Adam Rondinone, the study's lead author and a scientist at Oak Ridge, said they stumbled onto this
process nearly by accident.
"We were trying to study the first step of a proposed reaction, when we realized that the catalyst
was doing the entire reaction on its own," Rondinone said in an Oak Ridge press release.
"Ethanol was a surprise -- it's extremely difficult to go straight from carbon dioxide to ethanol with a
single catalyst," he added.
Rondinone and his colleagues used a catalyst made from carbon, copper and nitrogen and then
applied voltage. This triggered a complicated chemical reaction that reversed the combustion
process.
Applying these techniques to a solution of carbon dioxide dissolved into water, the scientists
produced ethanol with a yield of 63 percent. Typically, this type of electrochemical reaction would
result in a mix of different fuels in small amounts, according to Oak Ridge.

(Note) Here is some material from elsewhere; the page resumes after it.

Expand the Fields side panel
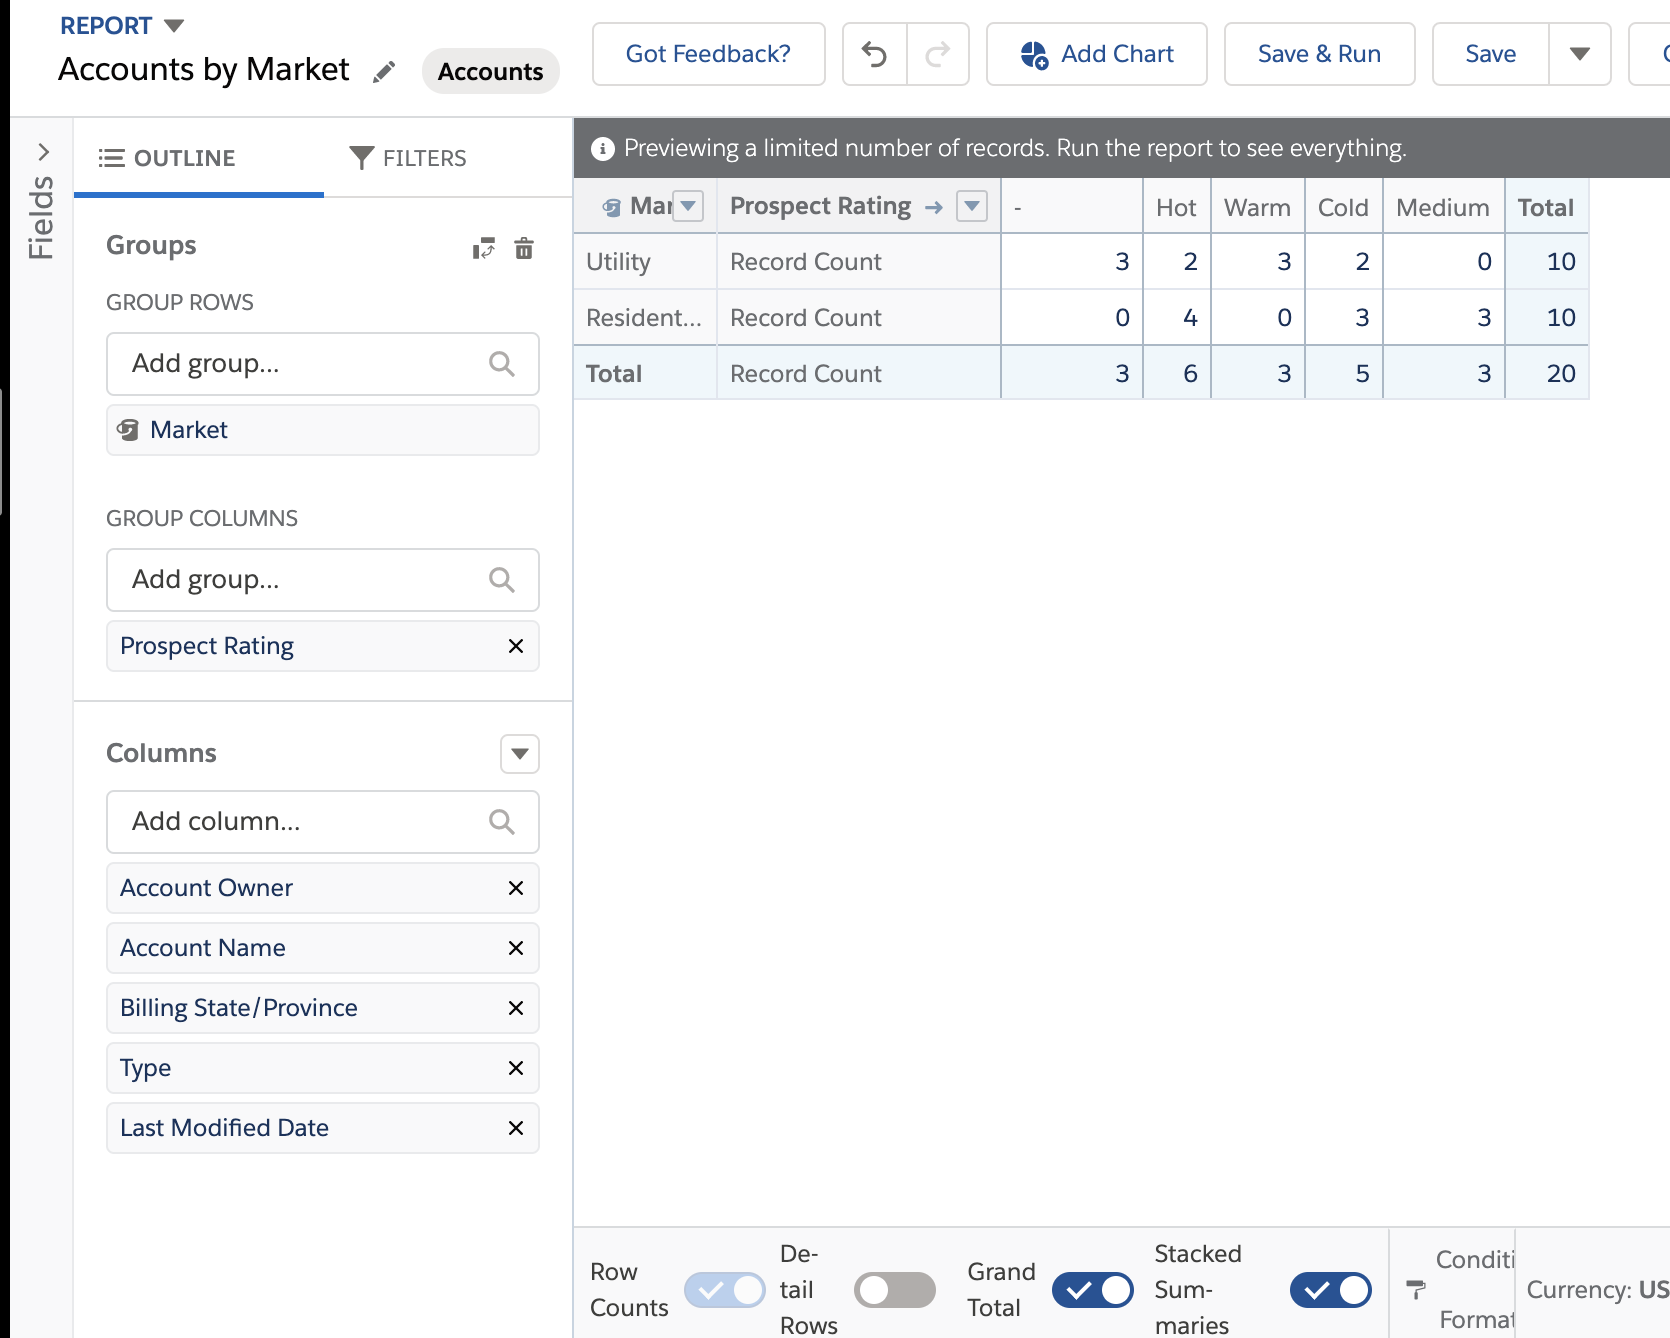Image resolution: width=1670 pixels, height=1338 pixels. pyautogui.click(x=42, y=152)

Oak Ridge researchers developed a catalyst made of copper nanoparticles (seen as spheres)
embedded in carbon nanospikes that can convert carbon dioxide into ethanol.
Image:oak ridge national laboratory
The researchers said they plan to further study the catalyst's properties and behavior and will refine
their approach to boost the overall production rate of ethanol.
Rondinone suggested the process could be used not only for fossil fuel power plants but also
renewable energy systems. He said the excess electricity from wind and solar plants could be stored
as ethanol -- which grid operators could then burn when the wind wanes or the sun sets.
"This could help to balance a grid supplied by intermittent renewable sources," he said in the press
release.
Existing vehicle fleets, and even some aircraft, are capable of using motor fuel containing a mix of
ethanol. However, one of the main ethanol production processes in use today, which relies on
deriving the fuel from corn, actually aggravates global warming rather than helping to solve it.